Oleh: Sarah Fauziah Hartono 



Proyek food estate dinilai gagal mencapai ketahanan pangan dan justru membawa masalah sosial dan lingkungan (bcc.com, 18/10/2024). 

Di Merauke, Papua Selatan, proyek seluas 2,29 juta hektar untuk cetak sawah, perkebunan tebu, dan pabrik gula hanya mengulangi kegagalan proyek MIFEE pada era Presiden SBY, meninggalkan dampak negatif bagi masyarakat setempat. Di Kalimantan Tengah, lahan yang dibuka terbengkalai menjadi semak belukar atau beralih fungsi menjadi perkebunan sawit. 

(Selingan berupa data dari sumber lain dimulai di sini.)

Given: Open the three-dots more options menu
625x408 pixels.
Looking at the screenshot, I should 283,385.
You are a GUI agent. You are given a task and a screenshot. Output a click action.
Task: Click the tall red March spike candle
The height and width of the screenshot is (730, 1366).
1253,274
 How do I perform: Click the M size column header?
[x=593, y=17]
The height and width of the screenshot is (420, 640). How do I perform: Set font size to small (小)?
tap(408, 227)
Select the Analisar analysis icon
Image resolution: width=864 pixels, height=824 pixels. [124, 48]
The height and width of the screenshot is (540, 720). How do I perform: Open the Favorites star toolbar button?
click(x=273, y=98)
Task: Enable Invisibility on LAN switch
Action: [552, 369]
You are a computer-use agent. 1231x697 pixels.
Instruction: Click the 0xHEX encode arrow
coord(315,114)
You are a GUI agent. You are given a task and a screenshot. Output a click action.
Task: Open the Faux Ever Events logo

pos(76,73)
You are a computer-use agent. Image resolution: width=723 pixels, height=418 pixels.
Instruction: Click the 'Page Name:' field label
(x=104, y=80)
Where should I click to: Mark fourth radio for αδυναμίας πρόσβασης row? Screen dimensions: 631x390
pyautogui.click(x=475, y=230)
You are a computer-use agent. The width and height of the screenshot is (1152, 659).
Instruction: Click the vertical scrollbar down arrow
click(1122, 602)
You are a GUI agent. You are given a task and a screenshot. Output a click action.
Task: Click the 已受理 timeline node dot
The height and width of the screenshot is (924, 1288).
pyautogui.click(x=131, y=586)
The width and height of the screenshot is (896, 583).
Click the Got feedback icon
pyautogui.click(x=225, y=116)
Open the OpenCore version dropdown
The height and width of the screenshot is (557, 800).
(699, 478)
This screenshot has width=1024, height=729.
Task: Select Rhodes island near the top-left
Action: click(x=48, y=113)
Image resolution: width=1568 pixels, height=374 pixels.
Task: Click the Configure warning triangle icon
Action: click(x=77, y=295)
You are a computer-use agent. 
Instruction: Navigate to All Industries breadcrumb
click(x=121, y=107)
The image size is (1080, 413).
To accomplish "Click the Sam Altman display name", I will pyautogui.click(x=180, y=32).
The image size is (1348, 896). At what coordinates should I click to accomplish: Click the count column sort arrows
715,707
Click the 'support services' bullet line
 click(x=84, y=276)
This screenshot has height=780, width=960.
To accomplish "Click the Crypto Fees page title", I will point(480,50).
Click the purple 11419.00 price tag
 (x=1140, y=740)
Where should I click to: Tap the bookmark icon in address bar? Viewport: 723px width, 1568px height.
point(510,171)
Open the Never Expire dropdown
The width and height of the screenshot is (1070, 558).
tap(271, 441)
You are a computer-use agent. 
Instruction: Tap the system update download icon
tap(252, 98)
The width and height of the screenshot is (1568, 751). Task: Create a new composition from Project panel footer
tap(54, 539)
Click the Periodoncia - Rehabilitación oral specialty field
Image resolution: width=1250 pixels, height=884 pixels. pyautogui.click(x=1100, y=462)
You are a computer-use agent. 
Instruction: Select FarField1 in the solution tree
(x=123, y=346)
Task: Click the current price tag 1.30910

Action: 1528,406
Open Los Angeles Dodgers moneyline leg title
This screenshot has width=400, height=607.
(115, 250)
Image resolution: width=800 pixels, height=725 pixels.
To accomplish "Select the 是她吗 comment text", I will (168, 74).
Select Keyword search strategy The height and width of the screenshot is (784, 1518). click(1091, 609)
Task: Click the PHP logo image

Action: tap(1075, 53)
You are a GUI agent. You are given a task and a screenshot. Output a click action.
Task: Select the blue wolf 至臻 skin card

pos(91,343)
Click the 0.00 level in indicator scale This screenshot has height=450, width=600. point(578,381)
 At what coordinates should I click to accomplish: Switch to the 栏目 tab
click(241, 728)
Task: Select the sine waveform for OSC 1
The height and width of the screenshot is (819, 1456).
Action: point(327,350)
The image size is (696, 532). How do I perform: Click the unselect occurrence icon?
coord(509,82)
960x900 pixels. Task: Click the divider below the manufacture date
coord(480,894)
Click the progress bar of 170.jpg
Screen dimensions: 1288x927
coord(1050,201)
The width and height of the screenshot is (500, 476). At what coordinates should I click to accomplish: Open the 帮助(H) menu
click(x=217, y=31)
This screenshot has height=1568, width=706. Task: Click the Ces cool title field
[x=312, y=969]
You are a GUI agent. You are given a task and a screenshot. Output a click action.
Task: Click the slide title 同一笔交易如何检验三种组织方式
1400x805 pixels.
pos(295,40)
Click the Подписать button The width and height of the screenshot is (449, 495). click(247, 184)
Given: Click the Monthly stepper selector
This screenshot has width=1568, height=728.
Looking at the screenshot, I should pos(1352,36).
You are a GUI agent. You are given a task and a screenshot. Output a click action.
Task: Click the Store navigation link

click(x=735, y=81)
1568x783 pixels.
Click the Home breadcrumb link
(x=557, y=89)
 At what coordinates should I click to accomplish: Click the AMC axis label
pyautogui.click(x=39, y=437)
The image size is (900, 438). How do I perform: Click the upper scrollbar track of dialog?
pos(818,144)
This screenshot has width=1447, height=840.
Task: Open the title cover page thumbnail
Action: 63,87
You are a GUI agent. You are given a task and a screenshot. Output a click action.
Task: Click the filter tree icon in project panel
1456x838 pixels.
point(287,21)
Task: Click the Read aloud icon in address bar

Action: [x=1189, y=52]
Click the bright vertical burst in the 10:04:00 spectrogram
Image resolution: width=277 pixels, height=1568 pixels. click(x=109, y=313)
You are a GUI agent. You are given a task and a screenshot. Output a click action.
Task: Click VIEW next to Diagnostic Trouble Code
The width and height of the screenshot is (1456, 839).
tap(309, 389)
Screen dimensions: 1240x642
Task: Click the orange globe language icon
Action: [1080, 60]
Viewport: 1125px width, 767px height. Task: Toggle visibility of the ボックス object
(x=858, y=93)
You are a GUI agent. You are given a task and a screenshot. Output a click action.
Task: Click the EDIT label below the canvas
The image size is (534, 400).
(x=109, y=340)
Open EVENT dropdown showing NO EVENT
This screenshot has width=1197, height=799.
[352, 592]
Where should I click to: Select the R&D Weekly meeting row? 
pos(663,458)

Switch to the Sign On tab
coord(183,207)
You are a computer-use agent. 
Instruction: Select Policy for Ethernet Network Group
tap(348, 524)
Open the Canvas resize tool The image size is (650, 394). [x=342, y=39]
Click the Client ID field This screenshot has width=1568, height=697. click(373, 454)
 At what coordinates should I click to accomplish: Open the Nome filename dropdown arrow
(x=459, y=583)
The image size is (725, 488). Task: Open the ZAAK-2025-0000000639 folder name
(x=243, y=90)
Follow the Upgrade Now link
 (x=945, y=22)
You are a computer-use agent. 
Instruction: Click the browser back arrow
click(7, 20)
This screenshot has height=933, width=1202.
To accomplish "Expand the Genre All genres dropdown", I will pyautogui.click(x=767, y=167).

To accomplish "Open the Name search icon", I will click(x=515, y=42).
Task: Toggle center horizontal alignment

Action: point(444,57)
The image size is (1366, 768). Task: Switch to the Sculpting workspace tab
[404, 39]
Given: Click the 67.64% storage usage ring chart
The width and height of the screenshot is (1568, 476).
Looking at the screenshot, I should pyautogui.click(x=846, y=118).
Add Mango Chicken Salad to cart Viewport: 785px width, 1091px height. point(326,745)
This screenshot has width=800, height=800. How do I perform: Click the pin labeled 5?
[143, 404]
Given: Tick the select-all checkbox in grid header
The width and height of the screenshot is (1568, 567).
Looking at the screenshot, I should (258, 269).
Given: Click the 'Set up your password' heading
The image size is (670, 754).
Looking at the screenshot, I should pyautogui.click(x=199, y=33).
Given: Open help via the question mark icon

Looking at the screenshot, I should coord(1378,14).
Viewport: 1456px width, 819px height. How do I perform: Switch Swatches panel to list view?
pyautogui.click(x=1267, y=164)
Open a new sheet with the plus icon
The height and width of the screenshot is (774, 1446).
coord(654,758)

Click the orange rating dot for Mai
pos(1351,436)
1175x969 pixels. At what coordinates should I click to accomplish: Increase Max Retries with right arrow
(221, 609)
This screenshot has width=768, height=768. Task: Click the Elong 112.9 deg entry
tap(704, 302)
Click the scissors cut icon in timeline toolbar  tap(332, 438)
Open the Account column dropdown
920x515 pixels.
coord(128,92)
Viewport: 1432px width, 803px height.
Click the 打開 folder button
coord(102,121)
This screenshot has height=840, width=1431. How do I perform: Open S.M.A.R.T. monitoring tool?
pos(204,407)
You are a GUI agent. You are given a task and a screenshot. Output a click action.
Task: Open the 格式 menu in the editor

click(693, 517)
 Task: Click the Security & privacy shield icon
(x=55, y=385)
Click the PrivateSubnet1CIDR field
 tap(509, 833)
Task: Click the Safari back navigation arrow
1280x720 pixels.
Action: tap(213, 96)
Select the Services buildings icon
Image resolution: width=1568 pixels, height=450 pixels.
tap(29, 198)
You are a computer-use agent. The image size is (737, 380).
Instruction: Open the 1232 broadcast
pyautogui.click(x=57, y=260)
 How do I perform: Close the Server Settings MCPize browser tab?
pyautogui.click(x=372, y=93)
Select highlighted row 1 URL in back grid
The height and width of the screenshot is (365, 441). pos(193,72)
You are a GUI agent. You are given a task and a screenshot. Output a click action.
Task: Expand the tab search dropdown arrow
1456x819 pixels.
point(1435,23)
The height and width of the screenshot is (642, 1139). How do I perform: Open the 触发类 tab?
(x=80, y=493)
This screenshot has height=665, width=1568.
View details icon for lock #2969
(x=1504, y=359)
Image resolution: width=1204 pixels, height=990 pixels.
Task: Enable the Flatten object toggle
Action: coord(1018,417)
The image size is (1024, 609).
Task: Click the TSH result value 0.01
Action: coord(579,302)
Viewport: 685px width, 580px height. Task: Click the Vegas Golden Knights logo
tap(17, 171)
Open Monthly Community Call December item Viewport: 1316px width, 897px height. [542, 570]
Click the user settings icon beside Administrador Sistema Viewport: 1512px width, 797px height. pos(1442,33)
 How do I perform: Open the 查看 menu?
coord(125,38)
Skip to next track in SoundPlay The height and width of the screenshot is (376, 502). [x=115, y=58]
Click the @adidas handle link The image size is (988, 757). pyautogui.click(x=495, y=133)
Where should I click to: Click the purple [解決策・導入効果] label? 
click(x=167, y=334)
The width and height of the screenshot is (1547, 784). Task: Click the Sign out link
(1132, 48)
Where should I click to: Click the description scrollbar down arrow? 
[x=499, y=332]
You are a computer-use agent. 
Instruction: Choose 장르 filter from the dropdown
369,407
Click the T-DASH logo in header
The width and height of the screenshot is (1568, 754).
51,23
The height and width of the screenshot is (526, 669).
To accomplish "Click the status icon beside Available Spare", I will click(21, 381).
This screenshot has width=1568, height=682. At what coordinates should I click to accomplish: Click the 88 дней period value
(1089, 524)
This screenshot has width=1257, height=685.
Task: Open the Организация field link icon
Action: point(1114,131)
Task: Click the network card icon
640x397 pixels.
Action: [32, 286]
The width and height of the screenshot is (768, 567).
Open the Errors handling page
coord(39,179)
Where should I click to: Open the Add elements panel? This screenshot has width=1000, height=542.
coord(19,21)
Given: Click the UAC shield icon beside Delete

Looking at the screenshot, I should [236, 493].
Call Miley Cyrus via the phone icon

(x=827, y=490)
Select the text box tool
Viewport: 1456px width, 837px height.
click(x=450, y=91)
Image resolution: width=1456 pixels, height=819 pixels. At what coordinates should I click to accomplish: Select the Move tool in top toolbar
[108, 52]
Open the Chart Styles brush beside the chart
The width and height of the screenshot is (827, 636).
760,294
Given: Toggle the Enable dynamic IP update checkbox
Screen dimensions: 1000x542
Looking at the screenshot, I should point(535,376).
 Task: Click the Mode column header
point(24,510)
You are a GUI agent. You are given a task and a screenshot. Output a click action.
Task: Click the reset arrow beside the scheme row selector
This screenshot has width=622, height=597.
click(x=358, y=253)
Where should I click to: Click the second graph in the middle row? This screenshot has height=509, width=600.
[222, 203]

Para petani menyerah setelah mengalami kegagalan panen berulang karena kurangnya pendampingan. Proyek ini justru merusak lingkungan, mengancam pangan lokal, dan merampas ruang hidup masyarakat.

Salah satu faktor kegagalannya adalah ketidakcocokan lahan gambut untuk pertanian. Hanya 1% dari lahan tersebut yang sesuai untuk tanaman pangan, sementara padi yang dipaksakan membutuhkan lahan dengan keasaman netral. 

Minimnya pelibatan petani memperparah keadaan, karena proyek lebih fokus pada pembukaan lahan oleh kontraktor ketimbang memberikan bimbingan berkelanjutan. Akibatnya, hutan dibuka tanpa mempertimbangkan dampak lingkungan, meningkatkan risiko kebakaran hutan. Tanpa dukungan yang memadai, proyek ini akhirnya lebih menguntungkan korporasi dan elit daripada rakyat, dengan lahan gagal yang beralih menjadi perkebunan sawit.

Berbeda dengan kapitalisme yang berorientasi pada keuntungan korporasi, sistem Islam memprioritaskan kesejahteraan rakyat. Pemerintah berperan sebagai pelayan dan pelindung, memastikan kebutuhan pokok masyarakat terpenuhi. 

Pembangunan harus memperhatikan keberlanjutan lingkungan, keseimbangan alam, dan stabilitas sosial. Negara Islam mandiri dalam pendapatan dan tidak bergantung pada korporasi atau asing. Kebijakan pangan diatur berdasarkan Al-Qur’an dan As-Sunnah, memastikan produksi dan distribusi yang adil.

Dalam Islam, tanah dibagi menjadi milik individu, umum, dan negara. Hutan termasuk milik umum dan tidak boleh diserahkan kepada swasta untuk keuntungan pribadi. 

Negara wajib menjaga aset publik ini untuk kesejahteraan rakyat dan memberikan dukungan kepada petani berupa modal, sarana produksi, dan infrastruktur dengan biaya rendah atau gratis. Pembangunan dalam Islam bertujuan untuk kemaslahatan umat, di mana pemimpin menjalankan amanah yang akan dipertanggungjawabkan kepada Allah SWT. 

Proyek besar seperti food estate yang merusak lingkungan dan menguntungkan segelintir pihak tidak diperlukan dalam sistem Islam. Negara akan fokus pada kebijakan adil yang memastikan kesejahteraan rakyat tanpa mengorbankan lingkungan. 

Dengan penerapan Islam secara kaffah, negara dapat menjamin kebutuhan pokok setiap warga, mengelola sumber daya alam dengan adil, dan mewujudkan kedaulatan pangan yang berkelanjutan.